Brief:
A word-for-word transcript of every entry is required.

Available data:

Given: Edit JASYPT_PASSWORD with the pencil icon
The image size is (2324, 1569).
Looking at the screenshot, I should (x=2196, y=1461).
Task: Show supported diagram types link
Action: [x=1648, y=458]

Result of the exercise:
Given: Edit JASYPT_PASSWORD with the pencil icon
The image size is (2324, 1569).
Looking at the screenshot, I should (x=2196, y=1461).
Task: Show supported diagram types link
Action: [x=1648, y=458]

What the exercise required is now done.